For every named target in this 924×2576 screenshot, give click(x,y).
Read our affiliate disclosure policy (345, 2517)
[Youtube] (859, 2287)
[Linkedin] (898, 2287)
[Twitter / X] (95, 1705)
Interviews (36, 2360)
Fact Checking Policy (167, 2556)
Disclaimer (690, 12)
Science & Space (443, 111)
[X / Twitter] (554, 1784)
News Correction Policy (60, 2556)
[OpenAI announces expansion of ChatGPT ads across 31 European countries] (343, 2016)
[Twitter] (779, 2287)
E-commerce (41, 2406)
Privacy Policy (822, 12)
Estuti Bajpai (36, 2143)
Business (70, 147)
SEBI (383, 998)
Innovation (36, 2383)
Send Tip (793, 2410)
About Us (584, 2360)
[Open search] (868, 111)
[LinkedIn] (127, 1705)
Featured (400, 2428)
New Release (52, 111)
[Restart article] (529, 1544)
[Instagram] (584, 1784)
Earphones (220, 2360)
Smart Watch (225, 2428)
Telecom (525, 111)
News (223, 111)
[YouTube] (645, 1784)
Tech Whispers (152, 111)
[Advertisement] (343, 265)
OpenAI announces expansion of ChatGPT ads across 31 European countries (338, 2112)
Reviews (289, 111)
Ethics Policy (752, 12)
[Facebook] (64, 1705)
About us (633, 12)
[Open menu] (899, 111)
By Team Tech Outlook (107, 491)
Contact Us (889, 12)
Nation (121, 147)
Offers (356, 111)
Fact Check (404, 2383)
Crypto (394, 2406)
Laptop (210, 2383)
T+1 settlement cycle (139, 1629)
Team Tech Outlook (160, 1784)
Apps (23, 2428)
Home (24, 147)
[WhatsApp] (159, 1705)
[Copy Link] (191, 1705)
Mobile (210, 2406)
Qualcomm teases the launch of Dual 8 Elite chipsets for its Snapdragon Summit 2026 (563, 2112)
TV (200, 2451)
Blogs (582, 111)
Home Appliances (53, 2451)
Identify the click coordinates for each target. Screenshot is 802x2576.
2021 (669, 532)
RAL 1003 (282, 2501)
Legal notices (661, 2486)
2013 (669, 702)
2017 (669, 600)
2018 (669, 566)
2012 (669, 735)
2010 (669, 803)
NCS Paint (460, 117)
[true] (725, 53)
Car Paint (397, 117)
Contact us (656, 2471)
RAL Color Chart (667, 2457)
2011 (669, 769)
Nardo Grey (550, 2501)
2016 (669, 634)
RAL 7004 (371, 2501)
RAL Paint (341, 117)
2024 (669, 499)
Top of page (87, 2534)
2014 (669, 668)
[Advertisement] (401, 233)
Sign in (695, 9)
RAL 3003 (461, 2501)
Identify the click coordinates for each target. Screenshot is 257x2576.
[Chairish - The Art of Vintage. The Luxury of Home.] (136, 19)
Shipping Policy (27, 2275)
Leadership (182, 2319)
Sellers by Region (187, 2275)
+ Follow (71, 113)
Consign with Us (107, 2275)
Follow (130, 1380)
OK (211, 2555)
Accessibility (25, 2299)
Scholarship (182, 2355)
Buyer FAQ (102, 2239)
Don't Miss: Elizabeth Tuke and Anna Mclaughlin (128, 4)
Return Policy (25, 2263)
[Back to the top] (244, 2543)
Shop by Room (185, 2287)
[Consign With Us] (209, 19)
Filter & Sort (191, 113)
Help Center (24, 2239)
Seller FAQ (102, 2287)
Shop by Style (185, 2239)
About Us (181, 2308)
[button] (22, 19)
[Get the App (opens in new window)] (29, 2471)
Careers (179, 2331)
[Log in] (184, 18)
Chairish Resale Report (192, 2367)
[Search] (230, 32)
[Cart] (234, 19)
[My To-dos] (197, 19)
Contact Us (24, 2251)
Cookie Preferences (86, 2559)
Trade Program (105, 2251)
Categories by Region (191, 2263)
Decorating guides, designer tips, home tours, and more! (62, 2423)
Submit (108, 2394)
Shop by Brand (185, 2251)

__________

[THE TASK] Within the material above, extract exactly the lines that start at the line containing "Smart Watch (225, 2428)" and stop after the line containing "Contact Us (889, 12)", and only those.

[SOLUTION]
Smart Watch (225, 2428)
Telecom (525, 111)
News (223, 111)
[YouTube] (645, 1784)
Tech Whispers (152, 111)
[Advertisement] (343, 265)
OpenAI announces expansion of ChatGPT ads across 31 European countries (338, 2112)
Reviews (289, 111)
Ethics Policy (752, 12)
[Facebook] (64, 1705)
About us (633, 12)
[Open menu] (899, 111)
By Team Tech Outlook (107, 491)
Contact Us (889, 12)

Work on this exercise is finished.